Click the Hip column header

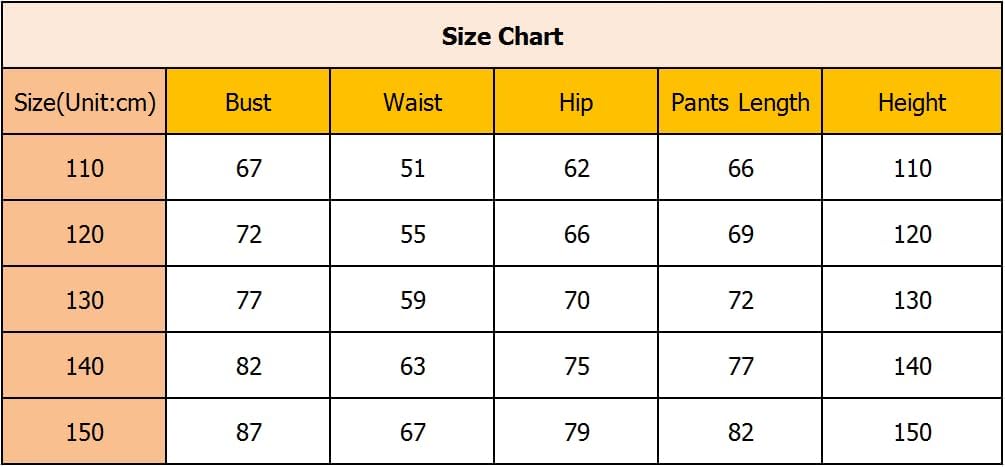576,102
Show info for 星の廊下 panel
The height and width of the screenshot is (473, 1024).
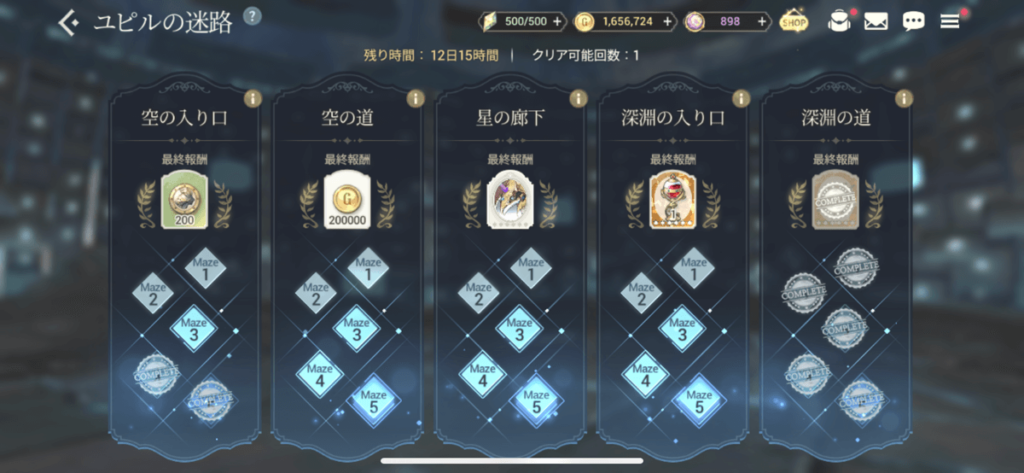[578, 99]
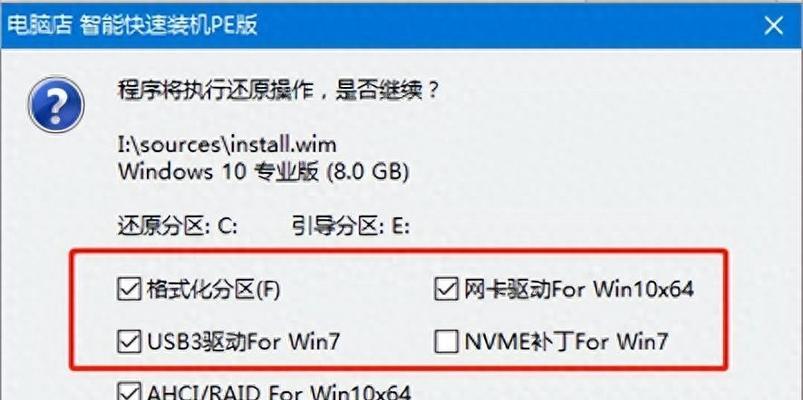This screenshot has width=803, height=400.
Task: Uncheck the 格式化分区(F) checkbox box
Action: pyautogui.click(x=129, y=290)
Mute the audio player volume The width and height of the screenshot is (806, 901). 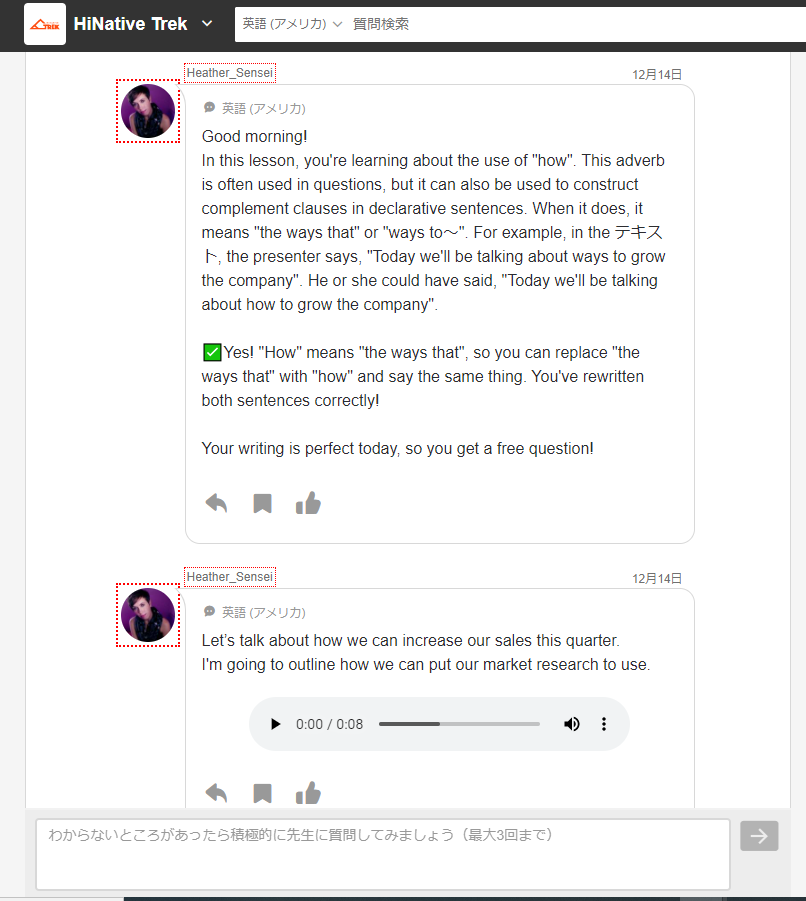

----------

What needs to be done
Each line from the one containing "Show info for 星の廊下 panel" to the final line of the data must be printed exactly, both included, with nothing else and no pictures.

Task output
Show info for 星の廊下 panel
The height and width of the screenshot is (473, 1024).
[578, 99]
This screenshot has width=803, height=400.
Task: Uncheck the 格式化分区(F) checkbox box
Action: pyautogui.click(x=129, y=290)
Mute the audio player volume The width and height of the screenshot is (806, 901). 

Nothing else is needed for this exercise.